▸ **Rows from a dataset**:
_ _ _ _
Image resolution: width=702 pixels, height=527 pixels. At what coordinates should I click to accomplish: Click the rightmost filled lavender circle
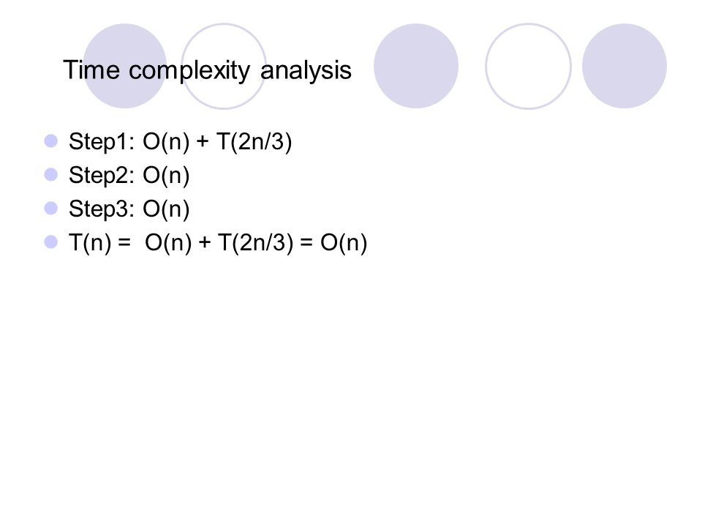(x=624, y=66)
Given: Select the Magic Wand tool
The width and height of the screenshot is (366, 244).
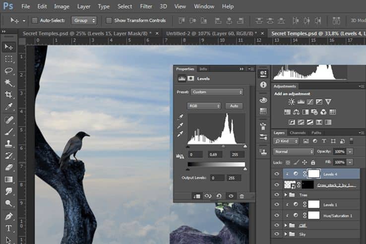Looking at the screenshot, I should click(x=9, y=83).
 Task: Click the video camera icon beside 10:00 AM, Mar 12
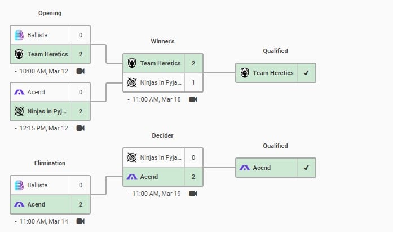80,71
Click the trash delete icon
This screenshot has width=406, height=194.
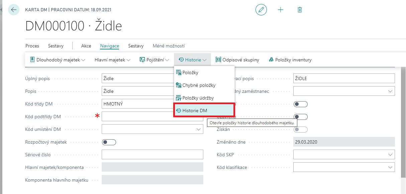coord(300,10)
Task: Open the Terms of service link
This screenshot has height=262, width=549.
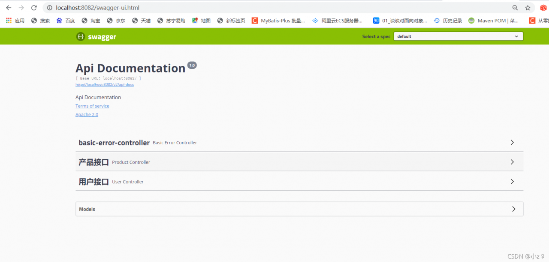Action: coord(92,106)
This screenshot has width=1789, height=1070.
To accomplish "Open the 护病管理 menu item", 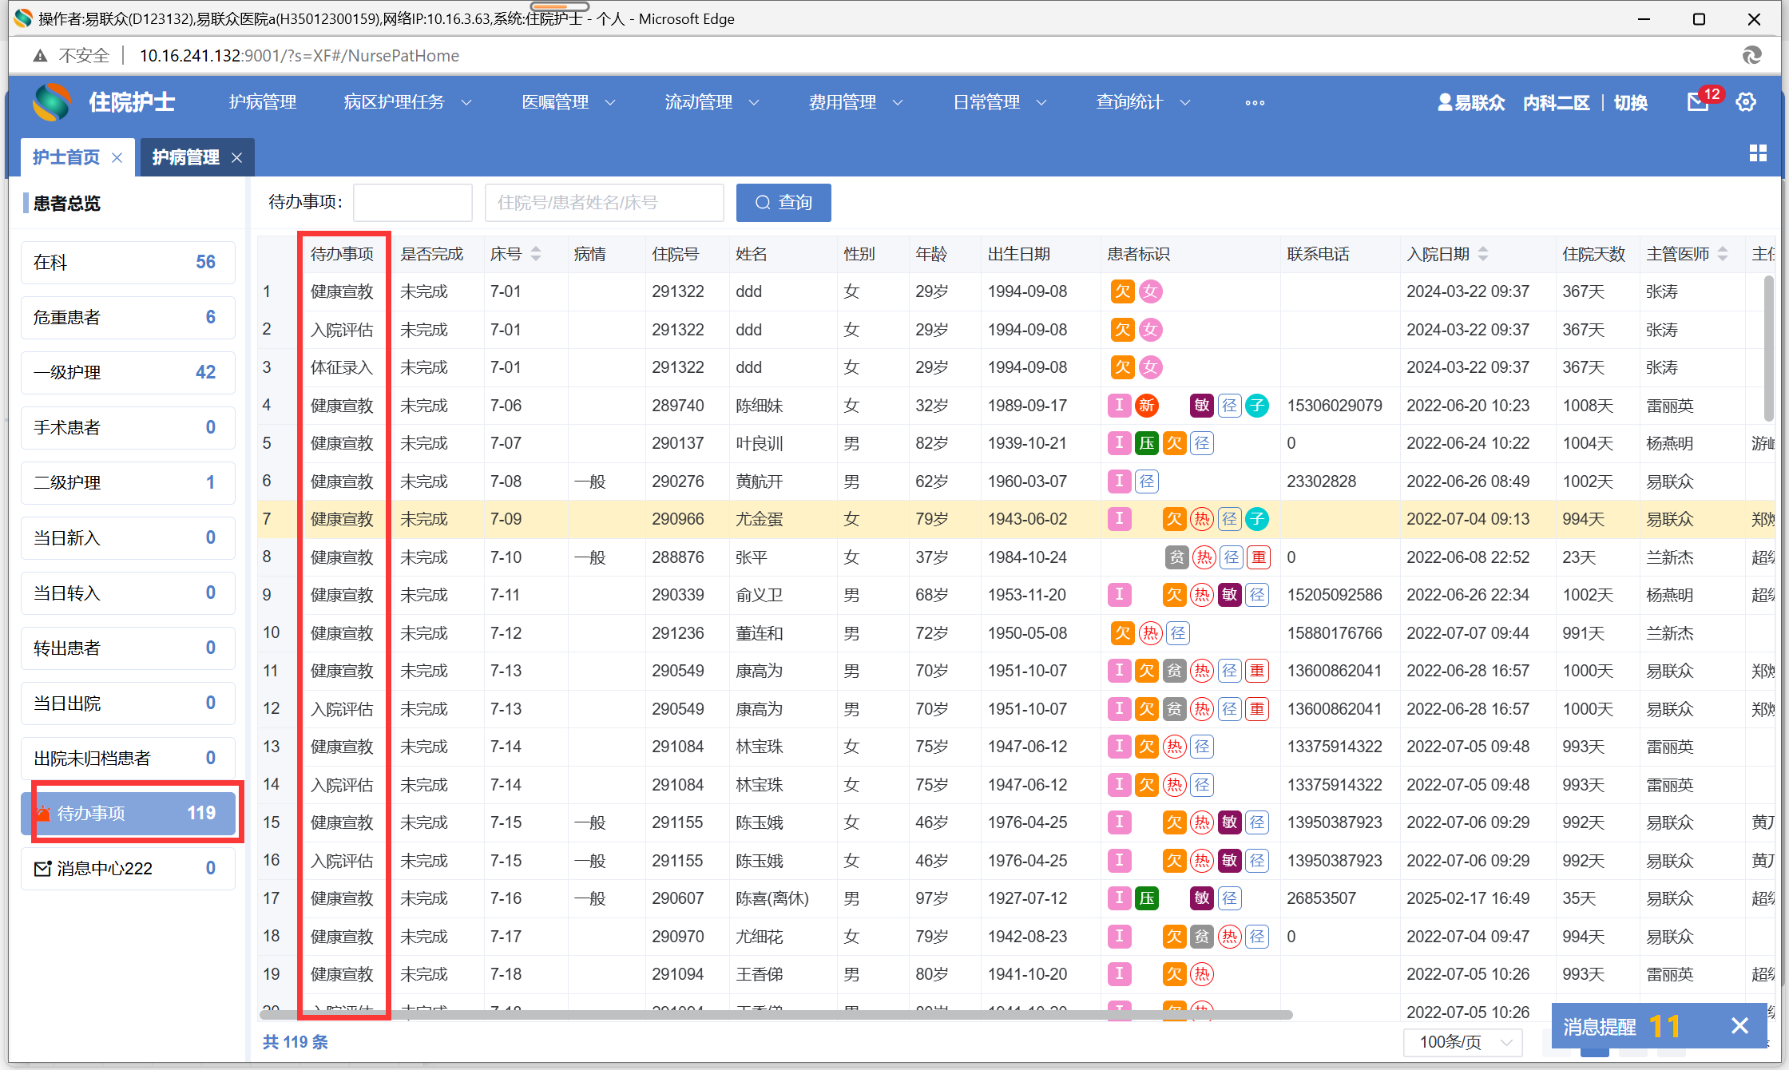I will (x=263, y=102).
_ _ _ _
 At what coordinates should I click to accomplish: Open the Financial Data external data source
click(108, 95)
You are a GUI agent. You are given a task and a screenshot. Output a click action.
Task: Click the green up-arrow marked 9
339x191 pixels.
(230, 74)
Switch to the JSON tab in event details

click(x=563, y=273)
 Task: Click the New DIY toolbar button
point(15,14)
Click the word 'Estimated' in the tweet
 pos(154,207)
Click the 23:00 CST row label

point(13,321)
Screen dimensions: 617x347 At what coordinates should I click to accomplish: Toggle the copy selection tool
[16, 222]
_ _ _ _
▸ **Set exercise**: Count the lines above that contain the string "pixels", treating uppercase and lowercase as different. Reply with the number only.

▸ **Reply**: 2